Specifications
3-47
Cisco NAC Appliance - Clean Access Manager Configuration Guide
OL-28003-01
Chapter 3 Switch Management: Configuring Out-of-Band Deployment
Configure OOB Switch Management on the CAM
• Port-Security Delay (default is 3 seconds)—If port-security is enabled on the switch, after the
VLAN is switched, the CAM must wait the number of seconds specified in the Port-Security Delay
field before setting the port-security information on the switch.
Note To refresh the DHCP IP address, typically the Agent or ActiveX/Java Applet performs a DHCP release
before the VLAN change, followed by a DHCP renew after the VLAN change. The delays to perform
DHCP Release, VLAN Change, DHCP Renew are configurable. See DHCP Release/Renew with
Agent/ActiveX/Java Applet, page 5-6 for additional details. See also Configure Access to
Authentication VLAN Change Detection, page 3-67 if you are using DHCP release/renew instead of port
bouncing.
• DHCP Release Delay (default is 1 second)—This field configures the delay between user login and
DHCP release.
• VLAN Change Delay (default is 2 seconds)—This field configures the delay between user login
and VLAN Change. This value should be greater than the DHCP Release Delay.

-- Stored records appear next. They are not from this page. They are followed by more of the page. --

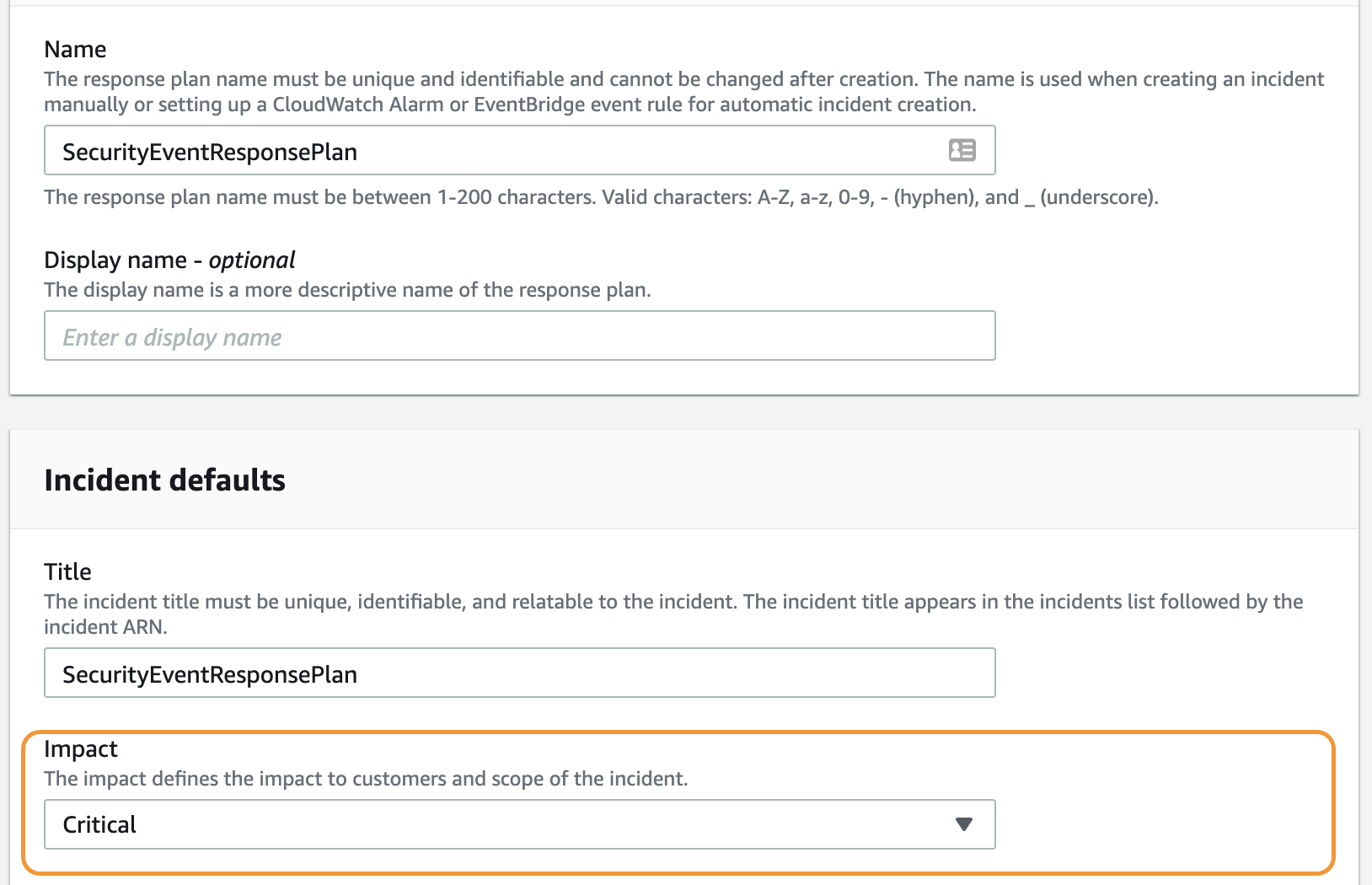Click the Impact label

tap(81, 748)
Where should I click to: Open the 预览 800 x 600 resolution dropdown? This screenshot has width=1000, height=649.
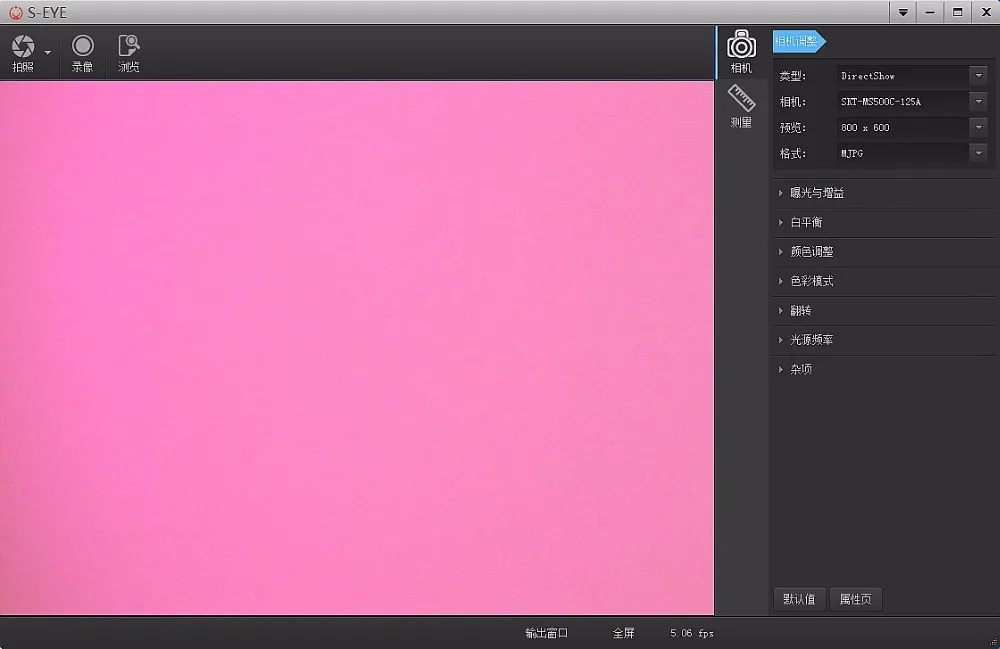click(912, 128)
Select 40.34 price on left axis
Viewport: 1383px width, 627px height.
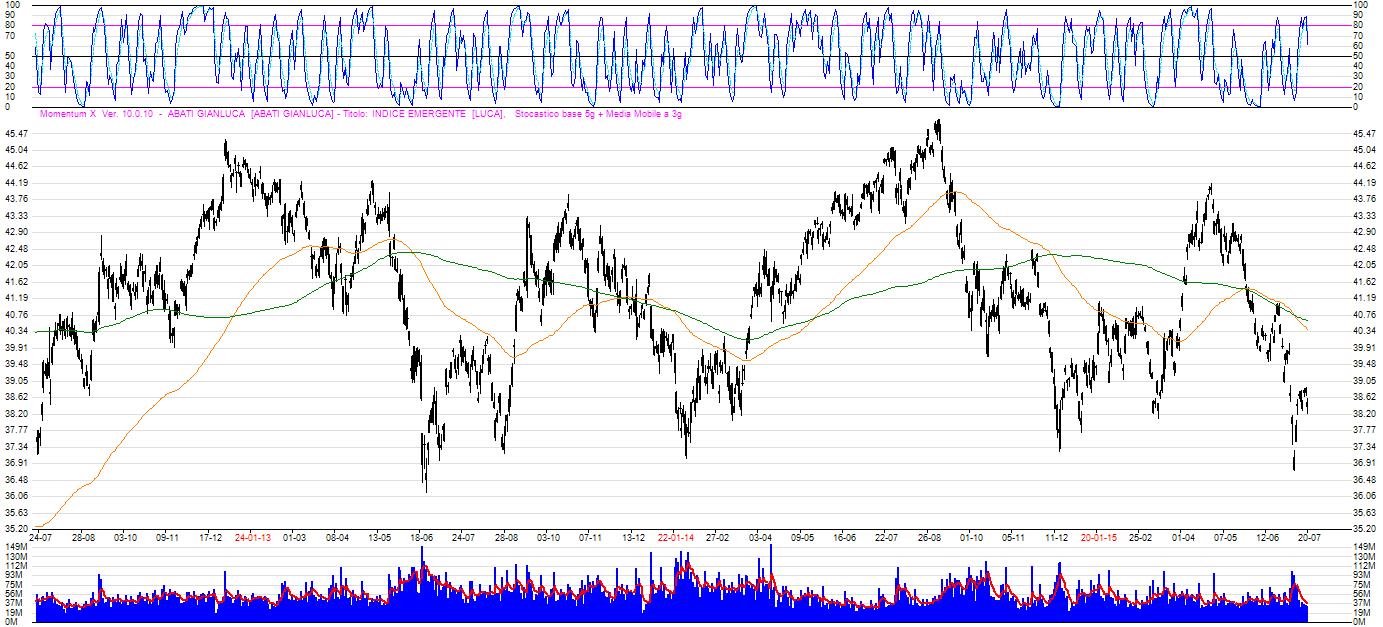(16, 330)
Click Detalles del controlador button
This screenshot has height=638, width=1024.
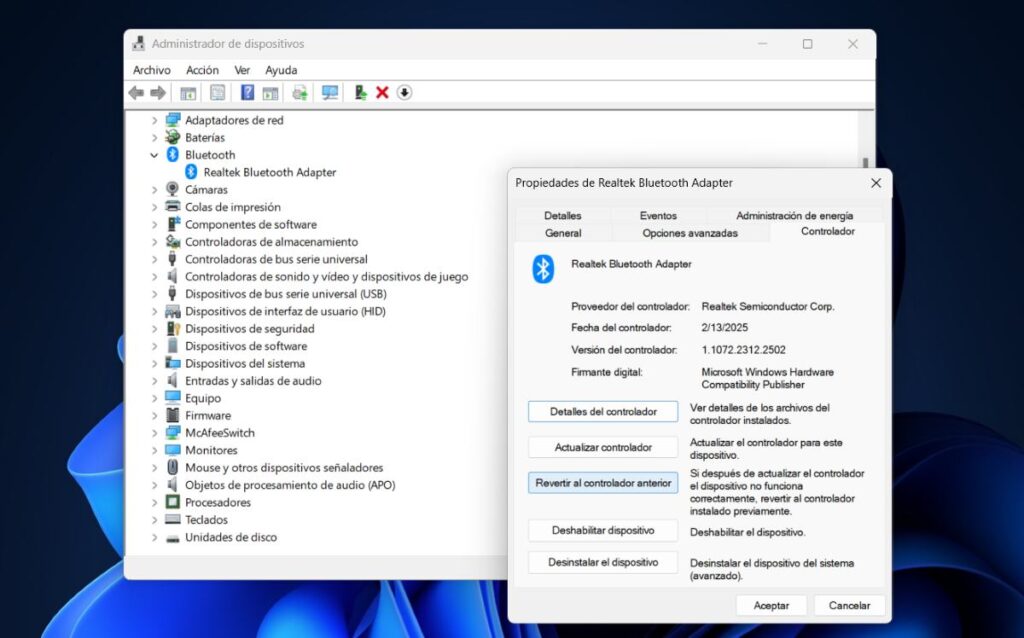coord(602,411)
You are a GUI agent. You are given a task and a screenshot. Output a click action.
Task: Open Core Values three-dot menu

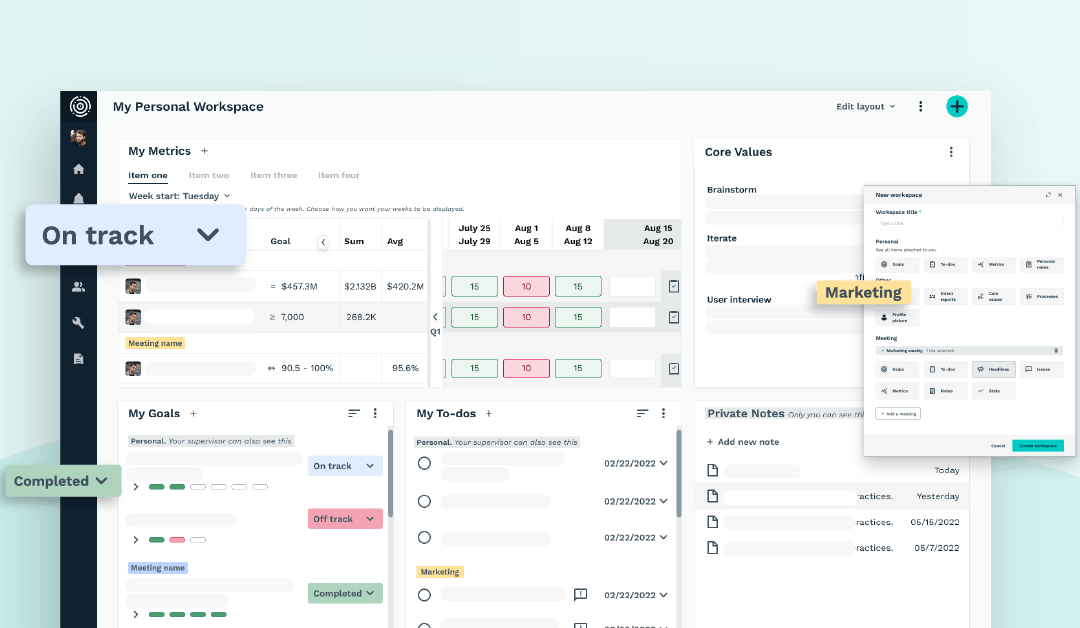coord(951,152)
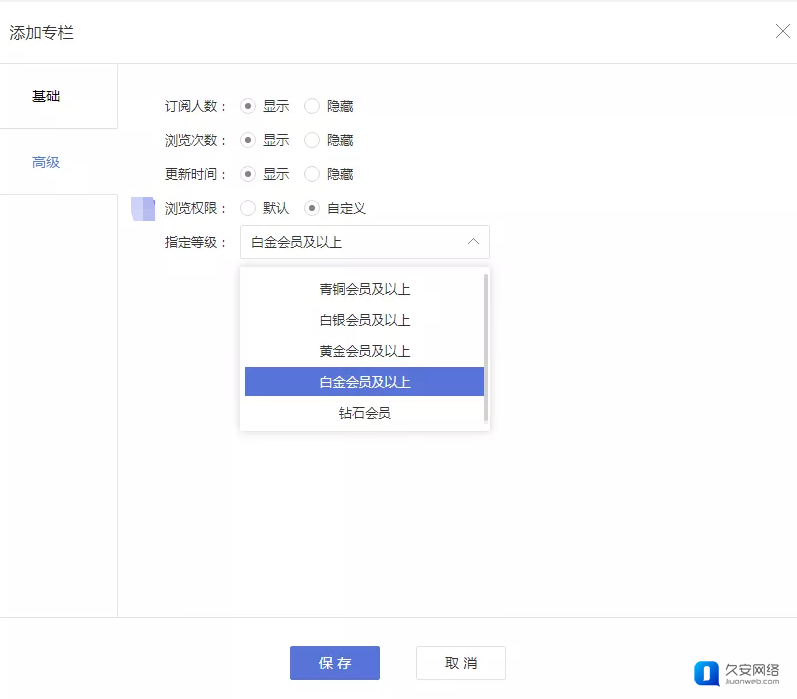The width and height of the screenshot is (797, 699).
Task: Select 默认 for 浏览权限
Action: coord(249,208)
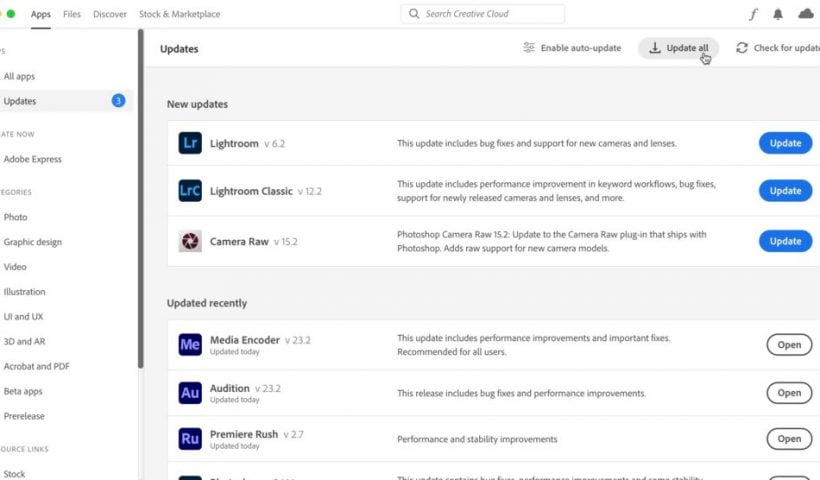Click the Media Encoder app icon
This screenshot has width=820, height=480.
click(x=190, y=345)
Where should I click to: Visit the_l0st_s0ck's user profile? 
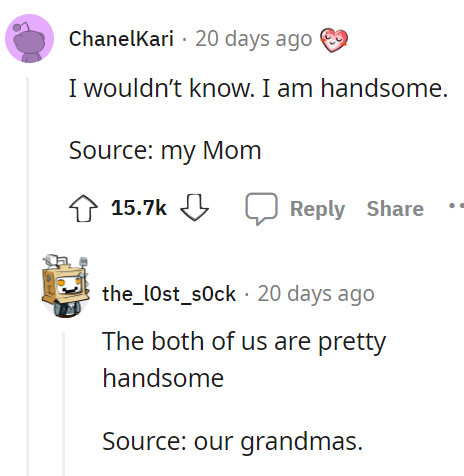point(169,294)
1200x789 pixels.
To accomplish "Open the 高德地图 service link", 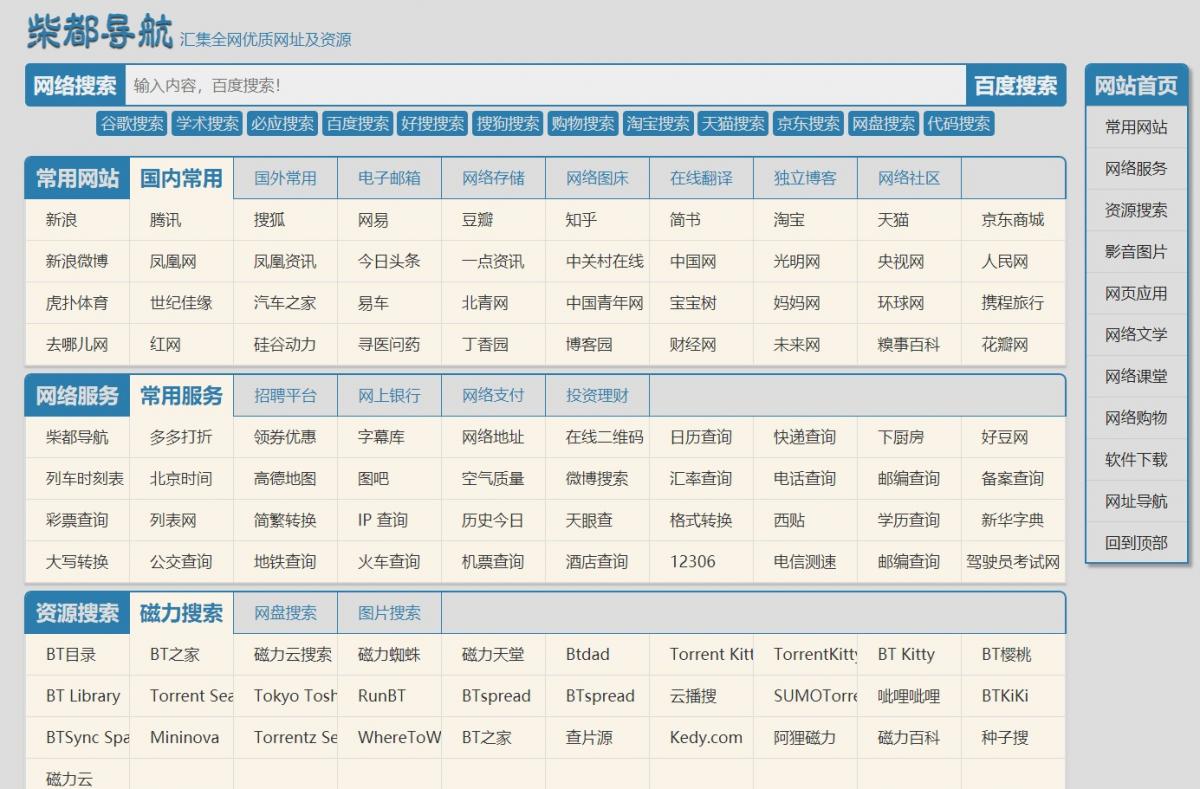I will click(285, 479).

Note The VLAN Change Delay setting should be greater than the DHCP Release Delay, but less than the
combined duration of the DHCP Release Delay and DHCP Renew Delay. This is to ensure that DHCP
release happens before VLAN change and DHCP renew happens after VLAN change.
• Port Bounce Interval (default is 5 seconds)—The Port Bounce Interval is the time delay between
turning off and turning on the port. This delay is inserted to help client machines issue DHCP
requests.
• DHCP Renew Delay (default is 3 seconds)—This field configures the delay between DHCP release
and DHCP renew. This value should be greater than the VLAN Change Delay minus the DHCP
Release Delay.
• Redirection Delay without Bouncing (default is 1 second)—This field configures the delay
between VLAN change and webpage redirection (after client posture assessment) for ports with no
port bouncing in the Port Profile. This allows you to minimize redirection time if no port bouncing
is required. When the Port Profile does not require bouncing the port after the VLAN is changed (e.g
Virtual Gateway), configuring this option will redirect the user page after the number of seconds
specified here (e.g. 1 second).
When the port is not bounced, the total redirection interval that the user experiences is the value of
the Redirection Delay without Bouncing field.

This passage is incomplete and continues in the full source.